Filtering the data set
It is a well know fact that SAGE, for example, produces tags with sequencing errors. The best method to filter these tags is an open question. However, we provide a simple script which remove low count tags. The syntax is:
clean_tags.rb [matrix_file.dat] [threshold] > [matrix_clean.dat]
This command will remove all tags for which the sum of counts is equal or lesser then threshold value. For example: clean_tags.rb brain.dat 9 > brain_clean.dat
To cluster this data set type:
- simtree -i brain.dat
- treedraw -l -i brain-complete.newick -s samples.info-gen.txt
It is much harder to identify cluster patterns in this file without the classes colors. But choosing the appropriate classes for your samples could be the heart of your cluster analyses. The make_table script try to help you, but, of course, discovering the true classes is a process of try-and-fail. In this example, classify the samples by the tumor type is a good first guess, as implemented by this info file.
Discovering the number of clusters
The simpca program can estimate the number of cluster in the data set using the PCA analyses as described in Quackenbush (2001). Simpca calculate the Eigen-Values of the simplex covariance matrix, and suggest the number of sources which explain 95% of the total variability, or the number of variability sources where the difference of the eigen value is less then 5%. This parameters can be changed by command line options.

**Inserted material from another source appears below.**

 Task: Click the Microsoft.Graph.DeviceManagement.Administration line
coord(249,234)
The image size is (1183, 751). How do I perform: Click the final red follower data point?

Try: simpca -i brain_clean.dat.
The algorithm suggests 3 as the number of main sources of variability (and ``therefore" the potential number of clusters) in this example.
Using Partition Cluster Algorithm
The simpart programs is another clustering tool which make partition clusters. Simpart can cluster using the K-means, K-medoids and SOM (Self Organizing Maps) algorithm.
For example:
simpart -k 3 -i brain.dat
This command will divide the samples in 3 clusters. The result will be printed on the screen, and save in the file brain_clean.partition.
A more human readable output can be created if the samples information file is supplied:
simpart -s samples.info-gen.txt -k 3 -i brain.dat
A file named brain_clean-autoclass.info.txt will be created, and in partition cluster information will be in the second column, to each samples is assigned a letter representing its cluster.
This file can be used by treedraw program to colorize the hierarchical cluster:
treedraw -l -i brain_clean-complete.newick -s brain_clean-autoclass.info.txt
###################### -->The same kind of logical structure applies to all other Simcluster's individual tools for other types of clustering analysis. Use what you learned here and generalize to all other tools. Please find more information at manpages of each tool.